((
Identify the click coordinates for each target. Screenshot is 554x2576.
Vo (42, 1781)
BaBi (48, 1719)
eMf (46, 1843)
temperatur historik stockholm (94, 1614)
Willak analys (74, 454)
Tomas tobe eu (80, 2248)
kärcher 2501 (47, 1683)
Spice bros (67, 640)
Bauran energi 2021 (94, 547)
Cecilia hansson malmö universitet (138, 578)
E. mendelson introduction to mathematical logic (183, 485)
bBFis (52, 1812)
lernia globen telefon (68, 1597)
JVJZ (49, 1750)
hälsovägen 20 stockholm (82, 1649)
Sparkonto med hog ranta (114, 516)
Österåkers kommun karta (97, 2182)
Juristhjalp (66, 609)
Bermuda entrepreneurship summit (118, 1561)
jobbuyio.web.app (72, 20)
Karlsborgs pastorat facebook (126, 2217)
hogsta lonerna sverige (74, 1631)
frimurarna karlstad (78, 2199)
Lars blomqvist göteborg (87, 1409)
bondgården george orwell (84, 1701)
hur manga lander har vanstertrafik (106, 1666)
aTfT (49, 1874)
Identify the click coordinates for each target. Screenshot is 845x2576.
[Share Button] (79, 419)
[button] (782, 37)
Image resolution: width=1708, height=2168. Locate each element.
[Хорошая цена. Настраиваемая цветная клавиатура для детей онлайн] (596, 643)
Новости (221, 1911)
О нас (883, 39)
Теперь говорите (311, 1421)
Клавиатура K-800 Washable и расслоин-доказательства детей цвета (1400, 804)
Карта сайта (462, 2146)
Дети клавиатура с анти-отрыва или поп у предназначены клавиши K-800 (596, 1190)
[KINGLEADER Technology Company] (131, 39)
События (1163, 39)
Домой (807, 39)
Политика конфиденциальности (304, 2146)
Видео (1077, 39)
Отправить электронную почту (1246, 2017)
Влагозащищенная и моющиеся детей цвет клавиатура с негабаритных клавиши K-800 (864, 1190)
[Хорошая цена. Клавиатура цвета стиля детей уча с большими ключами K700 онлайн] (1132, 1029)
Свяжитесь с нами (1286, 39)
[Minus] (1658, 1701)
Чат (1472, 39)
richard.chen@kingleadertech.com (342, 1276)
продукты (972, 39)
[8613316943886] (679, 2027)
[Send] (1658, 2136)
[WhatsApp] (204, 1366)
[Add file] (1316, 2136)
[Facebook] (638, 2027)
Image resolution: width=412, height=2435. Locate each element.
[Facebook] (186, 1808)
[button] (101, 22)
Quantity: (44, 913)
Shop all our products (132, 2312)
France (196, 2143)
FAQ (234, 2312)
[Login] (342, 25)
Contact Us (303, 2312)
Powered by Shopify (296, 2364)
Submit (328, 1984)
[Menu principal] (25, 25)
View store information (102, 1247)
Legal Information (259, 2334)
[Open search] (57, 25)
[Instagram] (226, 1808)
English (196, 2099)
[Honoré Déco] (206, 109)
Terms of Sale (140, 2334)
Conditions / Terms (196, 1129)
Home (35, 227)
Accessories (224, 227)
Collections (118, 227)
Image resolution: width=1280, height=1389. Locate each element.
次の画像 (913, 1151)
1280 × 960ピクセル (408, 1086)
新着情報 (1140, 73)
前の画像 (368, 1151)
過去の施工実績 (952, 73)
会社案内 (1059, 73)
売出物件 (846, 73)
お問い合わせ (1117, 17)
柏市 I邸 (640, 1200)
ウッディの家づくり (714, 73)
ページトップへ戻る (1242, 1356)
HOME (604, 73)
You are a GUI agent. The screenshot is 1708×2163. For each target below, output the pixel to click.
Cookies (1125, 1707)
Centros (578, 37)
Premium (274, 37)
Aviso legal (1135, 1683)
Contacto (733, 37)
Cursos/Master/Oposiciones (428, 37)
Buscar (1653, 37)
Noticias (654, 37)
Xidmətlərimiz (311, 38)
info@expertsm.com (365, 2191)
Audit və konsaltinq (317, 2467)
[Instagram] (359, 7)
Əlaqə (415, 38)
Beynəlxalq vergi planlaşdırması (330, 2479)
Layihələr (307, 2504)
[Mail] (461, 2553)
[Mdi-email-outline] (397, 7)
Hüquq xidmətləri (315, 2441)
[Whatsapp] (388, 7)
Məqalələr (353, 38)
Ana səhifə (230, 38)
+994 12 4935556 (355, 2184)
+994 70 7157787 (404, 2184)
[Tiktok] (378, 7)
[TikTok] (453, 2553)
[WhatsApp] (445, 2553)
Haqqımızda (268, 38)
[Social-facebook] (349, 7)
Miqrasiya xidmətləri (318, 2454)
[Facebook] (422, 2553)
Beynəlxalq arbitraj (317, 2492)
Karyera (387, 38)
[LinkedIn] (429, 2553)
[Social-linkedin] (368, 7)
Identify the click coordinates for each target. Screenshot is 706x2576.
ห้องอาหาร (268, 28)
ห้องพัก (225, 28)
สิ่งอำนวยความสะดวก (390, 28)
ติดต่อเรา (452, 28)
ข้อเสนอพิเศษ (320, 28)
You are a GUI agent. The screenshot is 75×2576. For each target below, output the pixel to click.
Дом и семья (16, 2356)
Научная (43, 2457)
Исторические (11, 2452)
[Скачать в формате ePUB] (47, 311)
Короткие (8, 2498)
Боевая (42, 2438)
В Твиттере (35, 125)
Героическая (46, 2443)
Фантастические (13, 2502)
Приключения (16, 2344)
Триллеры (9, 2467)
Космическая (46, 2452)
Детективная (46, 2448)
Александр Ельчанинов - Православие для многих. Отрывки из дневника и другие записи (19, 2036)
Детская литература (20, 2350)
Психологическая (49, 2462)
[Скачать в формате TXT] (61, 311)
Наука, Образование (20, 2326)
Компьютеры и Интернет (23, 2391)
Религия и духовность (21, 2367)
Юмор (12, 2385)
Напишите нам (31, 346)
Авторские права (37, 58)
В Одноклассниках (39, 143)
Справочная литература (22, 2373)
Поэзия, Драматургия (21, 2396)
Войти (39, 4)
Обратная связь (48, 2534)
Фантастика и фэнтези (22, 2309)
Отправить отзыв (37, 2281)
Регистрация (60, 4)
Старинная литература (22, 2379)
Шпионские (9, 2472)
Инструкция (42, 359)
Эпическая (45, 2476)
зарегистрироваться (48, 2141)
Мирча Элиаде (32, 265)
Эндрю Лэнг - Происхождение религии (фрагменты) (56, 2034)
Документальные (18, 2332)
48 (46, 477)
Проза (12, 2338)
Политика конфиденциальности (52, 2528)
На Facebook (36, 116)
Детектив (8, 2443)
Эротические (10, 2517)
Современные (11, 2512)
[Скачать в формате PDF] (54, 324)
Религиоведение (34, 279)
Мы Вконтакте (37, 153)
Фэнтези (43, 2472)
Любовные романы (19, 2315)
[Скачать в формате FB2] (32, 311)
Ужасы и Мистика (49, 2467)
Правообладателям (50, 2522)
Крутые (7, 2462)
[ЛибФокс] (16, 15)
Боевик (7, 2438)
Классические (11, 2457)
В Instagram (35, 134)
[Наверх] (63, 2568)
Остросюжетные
))
■ **ASSIGNMENT**: What's wanted is a faithful copy of each entry above.

■ **RESPONSE TO THE TASK**:
Identify the click coordinates for each target. Screenshot is 554x2576.
Vo (42, 1781)
BaBi (48, 1719)
eMf (46, 1843)
temperatur historik stockholm (94, 1614)
Willak analys (74, 454)
Tomas tobe eu (80, 2248)
kärcher 2501 (47, 1683)
Spice bros (67, 640)
Bauran energi 2021 (94, 547)
Cecilia hansson malmö universitet (138, 578)
E. mendelson introduction to mathematical logic (183, 485)
bBFis (52, 1812)
lernia globen telefon (68, 1597)
JVJZ (49, 1750)
hälsovägen 20 stockholm (82, 1649)
Sparkonto med hog ranta (114, 516)
Österåkers kommun karta (97, 2182)
Juristhjalp (66, 609)
Bermuda entrepreneurship summit (118, 1561)
jobbuyio.web.app (72, 20)
Karlsborgs pastorat facebook (126, 2217)
hogsta lonerna sverige (74, 1631)
frimurarna karlstad (78, 2199)
Lars blomqvist göteborg (87, 1409)
bondgården george orwell (84, 1701)
hur manga lander har vanstertrafik (106, 1666)
aTfT (49, 1874)
Identify the click coordinates for each target. Screenshot is 845x2576.
[Share Button] (79, 419)
[button] (782, 37)
Image resolution: width=1708, height=2168. Locate each element.
[Хорошая цена. Настраиваемая цветная клавиатура для детей онлайн] (596, 643)
Новости (221, 1911)
О нас (883, 39)
Теперь говорите (311, 1421)
Клавиатура K-800 Washable и расслоин-доказательства детей цвета (1400, 804)
Карта сайта (462, 2146)
Дети клавиатура с анти-отрыва или поп у предназначены клавиши K-800 (596, 1190)
[KINGLEADER Technology Company] (131, 39)
События (1163, 39)
Домой (807, 39)
Политика конфиденциальности (304, 2146)
Видео (1077, 39)
Отправить электронную почту (1246, 2017)
Влагозащищенная и моющиеся детей цвет клавиатура с негабаритных клавиши K-800 (864, 1190)
[Хорошая цена. Клавиатура цвета стиля детей уча с большими ключами K700 онлайн] (1132, 1029)
Свяжитесь с нами (1286, 39)
[Minus] (1658, 1701)
Чат (1472, 39)
richard.chen@kingleadertech.com (342, 1276)
продукты (972, 39)
[8613316943886] (679, 2027)
[Send] (1658, 2136)
[WhatsApp] (204, 1366)
[Add file] (1316, 2136)
[Facebook] (638, 2027)
Image resolution: width=412, height=2435. Locate each element.
[Facebook] (186, 1808)
[button] (101, 22)
Quantity: (44, 913)
Shop all our products (132, 2312)
France (196, 2143)
FAQ (234, 2312)
[Login] (342, 25)
Contact Us (303, 2312)
Powered by Shopify (296, 2364)
Submit (328, 1984)
[Menu principal] (25, 25)
View store information (102, 1247)
Legal Information (259, 2334)
[Open search] (57, 25)
[Instagram] (226, 1808)
English (196, 2099)
[Honoré Déco] (206, 109)
Terms of Sale (140, 2334)
Conditions / Terms (196, 1129)
Home (35, 227)
Accessories (224, 227)
Collections (118, 227)
Image resolution: width=1280, height=1389. Locate each element.
次の画像 (913, 1151)
1280 × 960ピクセル (408, 1086)
新着情報 (1140, 73)
前の画像 (368, 1151)
過去の施工実績 (952, 73)
会社案内 (1059, 73)
売出物件 (846, 73)
お問い合わせ (1117, 17)
柏市 I邸 (640, 1200)
ウッディの家づくり (714, 73)
ページトップへ戻る (1242, 1356)
HOME (604, 73)
You are a GUI agent. The screenshot is 1708×2163. For each target below, output the pixel to click.
Cookies (1125, 1707)
Centros (578, 37)
Premium (274, 37)
Aviso legal (1135, 1683)
Contacto (733, 37)
Cursos/Master/Oposiciones (428, 37)
Buscar (1653, 37)
Noticias (654, 37)
Xidmətlərimiz (311, 38)
info@expertsm.com (365, 2191)
Audit və konsaltinq (317, 2467)
[Instagram] (359, 7)
Əlaqə (415, 38)
Beynəlxalq vergi planlaşdırması (330, 2479)
Layihələr (307, 2504)
[Mail] (461, 2553)
[Mdi-email-outline] (397, 7)
Hüquq xidmətləri (315, 2441)
[Whatsapp] (388, 7)
Məqalələr (353, 38)
Ana səhifə (230, 38)
+994 12 4935556 (355, 2184)
+994 70 7157787 (404, 2184)
[Tiktok] (378, 7)
[TikTok] (453, 2553)
[WhatsApp] (445, 2553)
Haqqımızda (268, 38)
[Social-facebook] (349, 7)
Miqrasiya xidmətləri (318, 2454)
[Facebook] (422, 2553)
Beynəlxalq arbitraj (317, 2492)
Karyera (387, 38)
[LinkedIn] (429, 2553)
[Social-linkedin] (368, 7)
Identify the click coordinates for each target. Screenshot is 706x2576.
ห้องอาหาร (268, 28)
ห้องพัก (225, 28)
สิ่งอำนวยความสะดวก (390, 28)
ติดต่อเรา (452, 28)
ข้อเสนอพิเศษ (320, 28)
You are a GUI agent. The screenshot is 75×2576. For each target below, output the pixel to click.
Дом и семья (16, 2356)
Научная (43, 2457)
Исторические (11, 2452)
[Скачать в формате ePUB] (47, 311)
Короткие (8, 2498)
Боевая (42, 2438)
В Твиттере (35, 125)
Героическая (46, 2443)
Фантастические (13, 2502)
Приключения (16, 2344)
Триллеры (9, 2467)
Космическая (46, 2452)
Детективная (46, 2448)
Александр Ельчанинов - Православие для многих. Отрывки из дневника и другие записи (19, 2036)
Детская литература (20, 2350)
Психологическая (49, 2462)
[Скачать в формате TXT] (61, 311)
Наука, Образование (20, 2326)
Компьютеры и Интернет (23, 2391)
Религия и духовность (21, 2367)
Юмор (12, 2385)
Напишите нам (31, 346)
Авторские права (37, 58)
В Одноклассниках (39, 143)
Справочная литература (22, 2373)
Поэзия, Драматургия (21, 2396)
Войти (39, 4)
Обратная связь (48, 2534)
Фантастика и фэнтези (22, 2309)
Отправить отзыв (37, 2281)
Регистрация (60, 4)
Старинная литература (22, 2379)
Шпионские (9, 2472)
Инструкция (42, 359)
Эпическая (45, 2476)
зарегистрироваться (48, 2141)
Мирча Элиаде (32, 265)
Эндрю Лэнг - Происхождение религии (фрагменты) (56, 2034)
Документальные (18, 2332)
48 (46, 477)
Проза (12, 2338)
Политика конфиденциальности (52, 2528)
На Facebook (36, 116)
Детектив (8, 2443)
Эротические (10, 2517)
Современные (11, 2512)
[Скачать в формате PDF] (54, 324)
Религиоведение (34, 279)
Мы Вконтакте (37, 153)
Фэнтези (43, 2472)
Любовные романы (19, 2315)
[Скачать в формате FB2] (32, 311)
Ужасы и Мистика (49, 2467)
Правообладателям (50, 2522)
Крутые (7, 2462)
[ЛибФокс] (16, 15)
Боевик (7, 2438)
Классические (11, 2457)
В Instagram (35, 134)
[Наверх] (63, 2568)
Остросюжетные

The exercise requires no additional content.